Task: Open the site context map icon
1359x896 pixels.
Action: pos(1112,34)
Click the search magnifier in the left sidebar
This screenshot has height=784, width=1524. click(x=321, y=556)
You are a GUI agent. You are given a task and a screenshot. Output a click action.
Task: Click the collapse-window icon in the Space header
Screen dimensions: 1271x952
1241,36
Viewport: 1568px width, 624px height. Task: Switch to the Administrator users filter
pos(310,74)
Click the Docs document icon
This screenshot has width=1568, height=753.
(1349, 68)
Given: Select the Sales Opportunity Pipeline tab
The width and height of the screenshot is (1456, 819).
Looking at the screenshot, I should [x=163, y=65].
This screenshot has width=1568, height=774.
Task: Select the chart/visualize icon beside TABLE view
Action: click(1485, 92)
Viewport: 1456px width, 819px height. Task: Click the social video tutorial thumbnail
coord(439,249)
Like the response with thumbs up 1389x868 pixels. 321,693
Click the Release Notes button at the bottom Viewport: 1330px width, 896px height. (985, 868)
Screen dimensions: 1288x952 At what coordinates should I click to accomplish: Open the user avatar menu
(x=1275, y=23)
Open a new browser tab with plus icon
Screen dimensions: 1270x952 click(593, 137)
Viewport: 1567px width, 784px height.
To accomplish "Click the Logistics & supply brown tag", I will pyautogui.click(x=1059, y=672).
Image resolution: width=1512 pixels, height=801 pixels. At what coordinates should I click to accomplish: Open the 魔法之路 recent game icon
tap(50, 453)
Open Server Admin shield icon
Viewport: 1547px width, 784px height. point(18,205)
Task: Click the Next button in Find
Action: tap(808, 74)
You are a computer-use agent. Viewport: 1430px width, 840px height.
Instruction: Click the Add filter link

═══

◆ INSTRUCTIONS FOR THE TASK ◆
Copy every record above out again, word for word.

◆ EXERCISE OUTPUT ◆
Task: Open the site context map icon
1359x896 pixels.
Action: pos(1112,34)
Click the search magnifier in the left sidebar
This screenshot has height=784, width=1524. click(x=321, y=556)
You are a GUI agent. You are given a task and a screenshot. Output a click action.
Task: Click the collapse-window icon in the Space header
Screen dimensions: 1271x952
1241,36
Viewport: 1568px width, 624px height. Task: Switch to the Administrator users filter
pos(310,74)
Click the Docs document icon
This screenshot has width=1568, height=753.
(1349, 68)
Given: Select the Sales Opportunity Pipeline tab
The width and height of the screenshot is (1456, 819).
Looking at the screenshot, I should [x=163, y=65].
This screenshot has width=1568, height=774.
Task: Select the chart/visualize icon beside TABLE view
Action: click(1485, 92)
Viewport: 1456px width, 819px height. Task: Click the social video tutorial thumbnail
coord(439,249)
Like the response with thumbs up 1389x868 pixels. 321,693
Click the Release Notes button at the bottom Viewport: 1330px width, 896px height. (985, 868)
Screen dimensions: 1288x952 At what coordinates should I click to accomplish: Open the user avatar menu
(x=1275, y=23)
Open a new browser tab with plus icon
Screen dimensions: 1270x952 click(593, 137)
Viewport: 1567px width, 784px height.
To accomplish "Click the Logistics & supply brown tag", I will pyautogui.click(x=1059, y=672).
Image resolution: width=1512 pixels, height=801 pixels. At what coordinates should I click to accomplish: Open the 魔法之路 recent game icon
tap(50, 453)
Open Server Admin shield icon
Viewport: 1547px width, 784px height. point(18,205)
Task: Click the Next button in Find
Action: tap(808, 74)
You are a computer-use agent. Viewport: 1430px width, 840px height.
Instruction: Click the Add filter link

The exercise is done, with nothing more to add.